I continue my series of comments from some of the top sports television reporters in the country about what makes a good play-by-play announcer and color analyst.
Today, John Ourand from Street & Smith’s Sports Business Journal and Sports Business Daily weighs in.
Ourand, who has covered all things media for the publications since 2006, said a good play-by-play announcer describes the action as it happens without a lot of shtick or catch phrases.
“He doesn’t predict what will happen or guess. For example, how severe an injury is,” Ourand said.
A good analyst, he said, is one that doesn’t overuse jargon on the air.
“A good analyst discusses the Xs and Os of a game.

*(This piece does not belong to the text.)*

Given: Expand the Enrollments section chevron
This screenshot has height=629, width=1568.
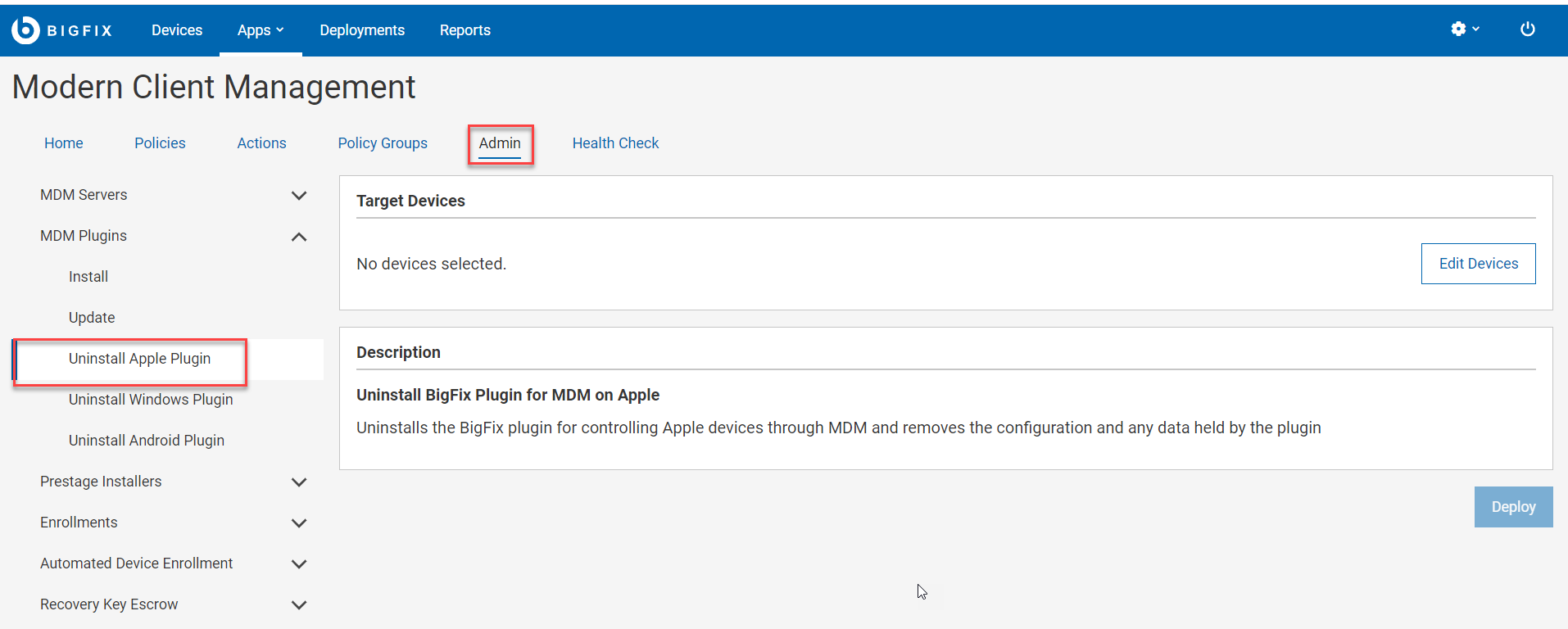Looking at the screenshot, I should coord(299,523).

The best use plain English to point out aspects of the game that may have escaped my attention,” Ourand said. “That’s why John Madden in his prime was so good.”
Ourand said that former athletes and coaches are among his favorites analysts including Troy Aikman and Chris Collinsworth, each who call NFL games. A championship ring or accolades on the field is not necessary to excel behind the mic, however.
“I thought that Tim McCarver did a good job for Fox’s baseball coverage,” Ourand said. “But I don’t think McCarver’s status as an ex-player makes him any more legitimate to call a game than someone like Tom Verducci, a journalist who did a credible job in the broadcast booth last year.”
Most of our interviewees so far agree that quality on-air talent simply tell game stories and break down what they see. It’s a contrast to what we hear when young announcers seem to force a “style” before they consider how their audiences hear them. Like many of us that produce anything for a living, whether it’s words, widgets or weed trimmers, our goal should always focus on what the consumer wants and needs.
We look forward to sharing at least one more media reporter’s take in this series. Until then, please share what you think. What makes good sports announcers?